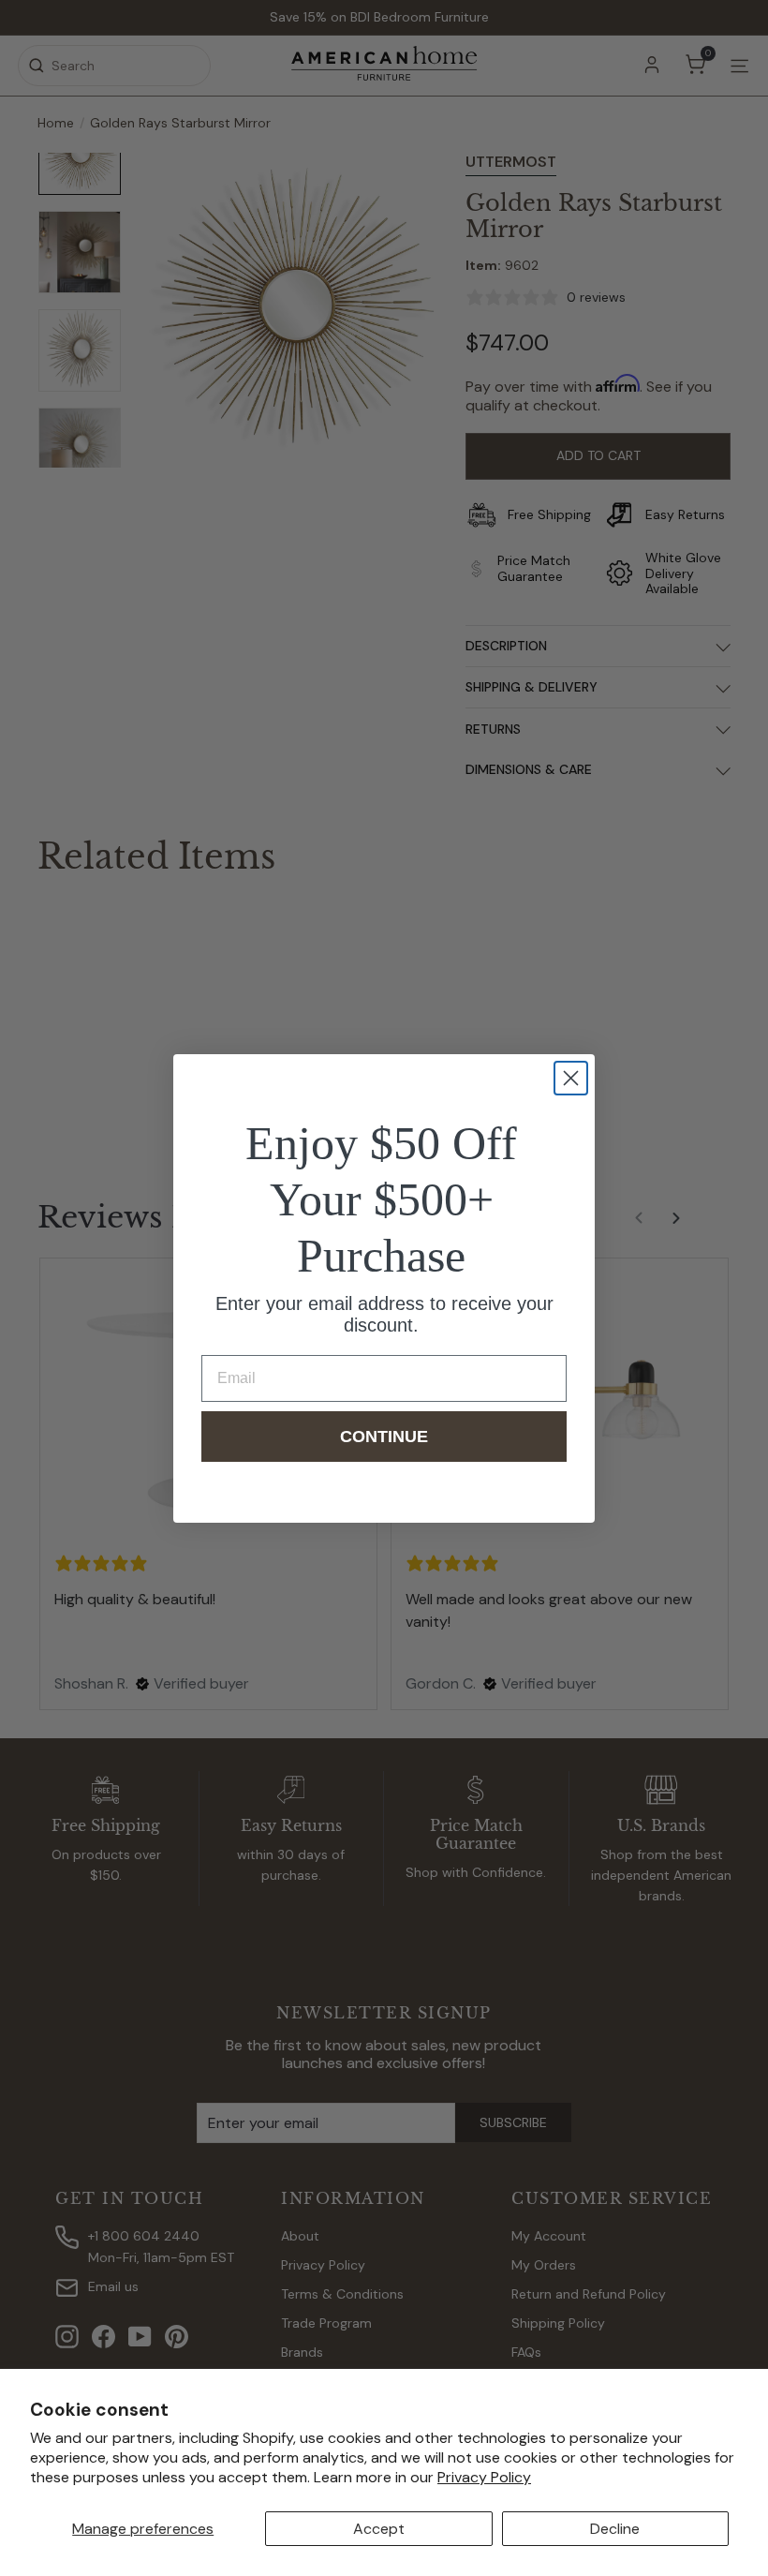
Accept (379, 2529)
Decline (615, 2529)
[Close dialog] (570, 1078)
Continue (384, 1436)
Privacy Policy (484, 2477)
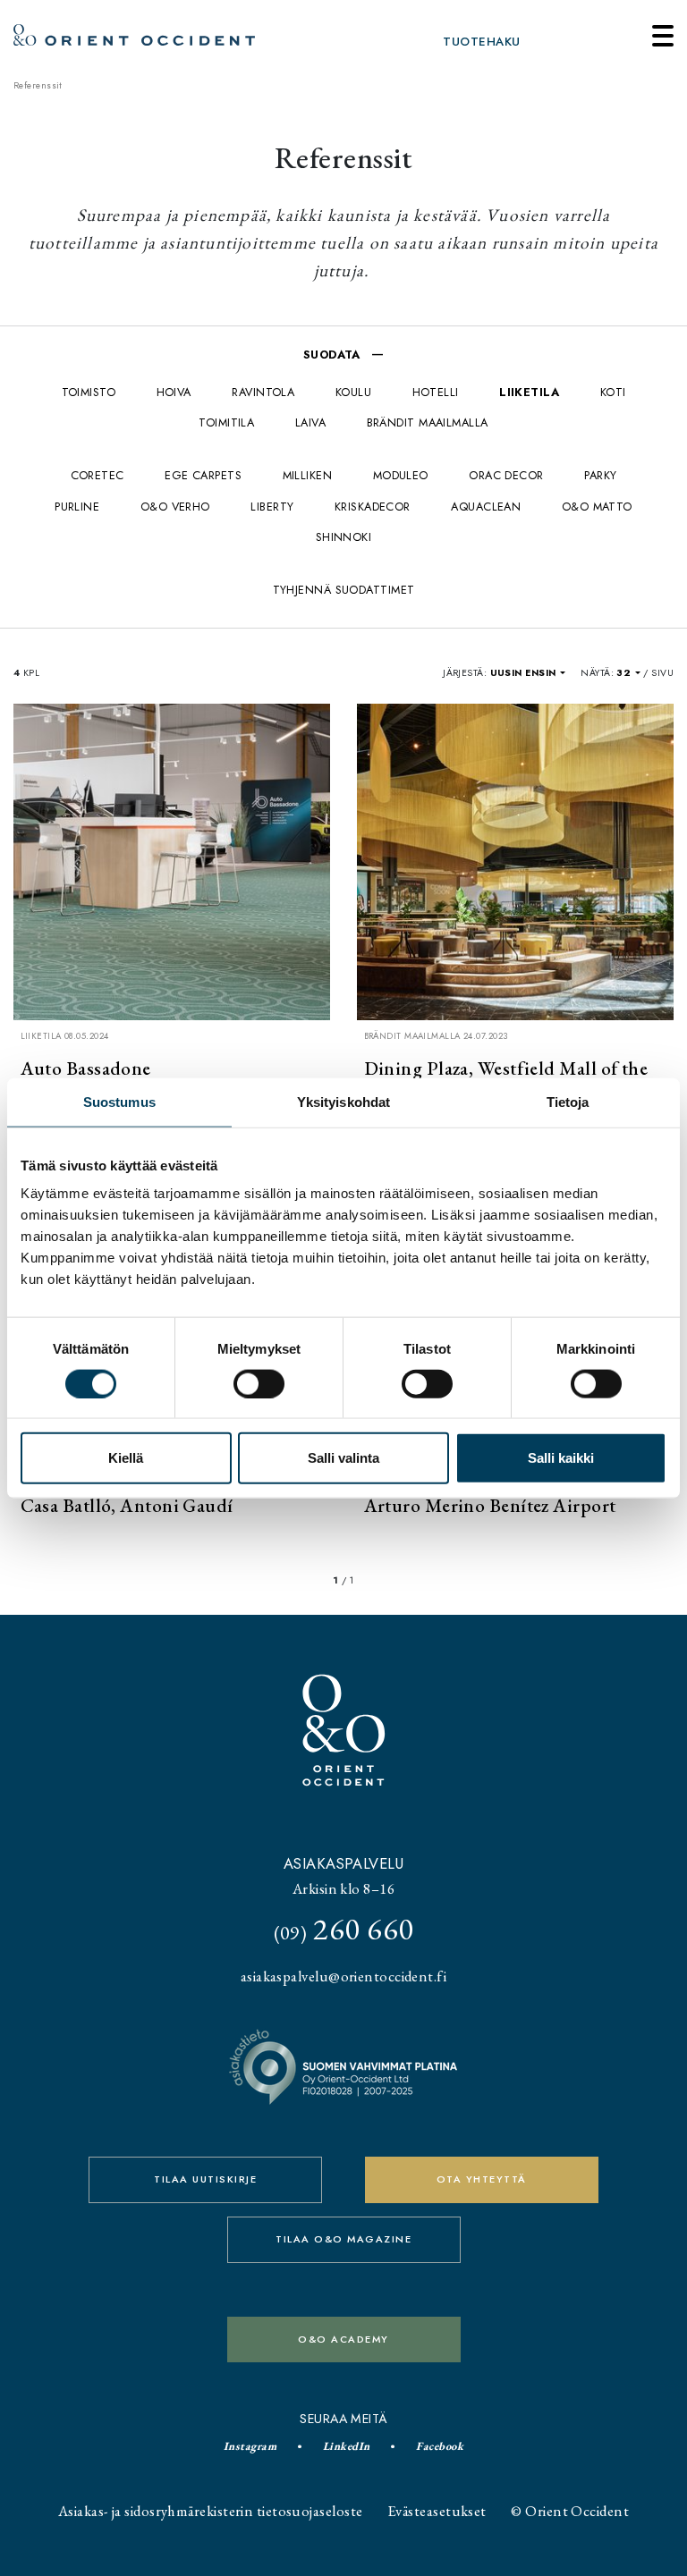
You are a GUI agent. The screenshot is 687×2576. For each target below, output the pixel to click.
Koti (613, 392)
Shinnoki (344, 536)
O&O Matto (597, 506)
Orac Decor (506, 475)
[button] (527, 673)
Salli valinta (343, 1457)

────

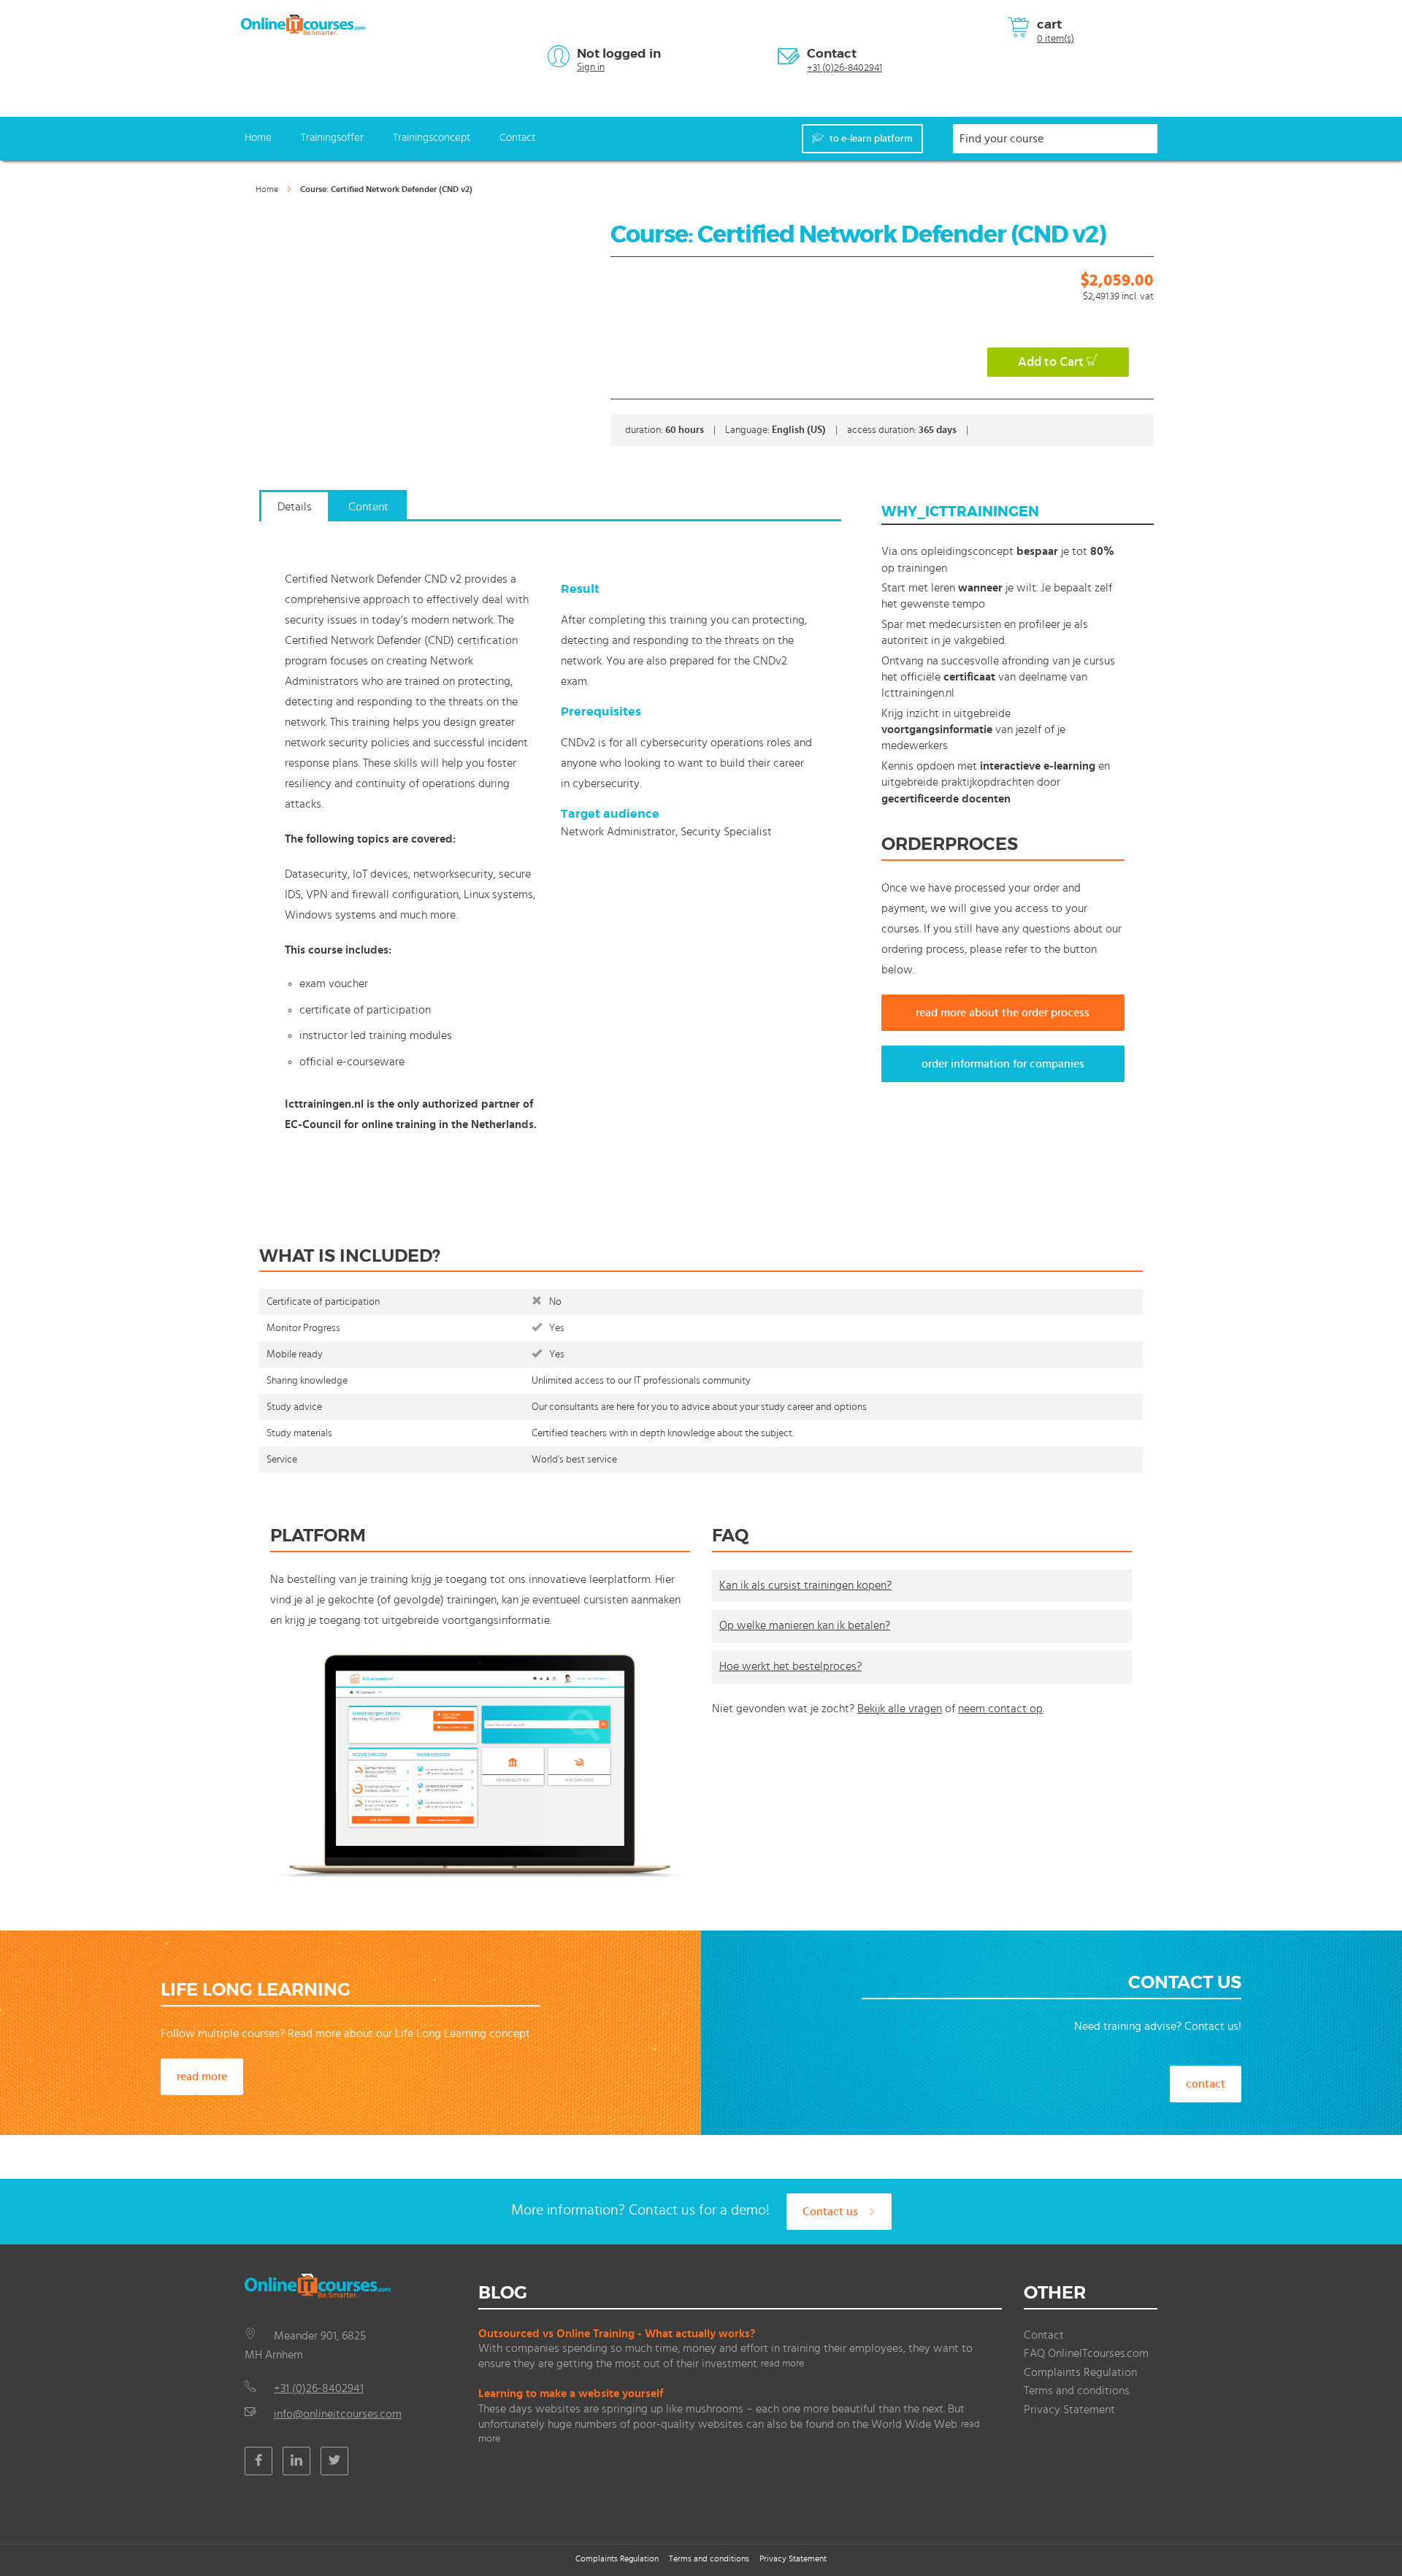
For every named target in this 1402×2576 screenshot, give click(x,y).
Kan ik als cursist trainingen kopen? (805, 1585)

────

▶ [INSTRUCTIONS TO FOLLOW]:
The answer is the lines of the material above, from the one containing "Continue (384, 1436)" down to the one containing "Salli valinta (343, 1457)", given exactly and without images.

▶ [EXPECTED OUTPUT]:
Continue (384, 1436)
Privacy Policy (484, 2477)
You are a GUI agent. The screenshot is 687×2576. For each target below, output the pixel to click.
Koti (613, 392)
Shinnoki (344, 536)
O&O Matto (597, 506)
Orac Decor (506, 475)
[button] (527, 673)
Salli valinta (343, 1457)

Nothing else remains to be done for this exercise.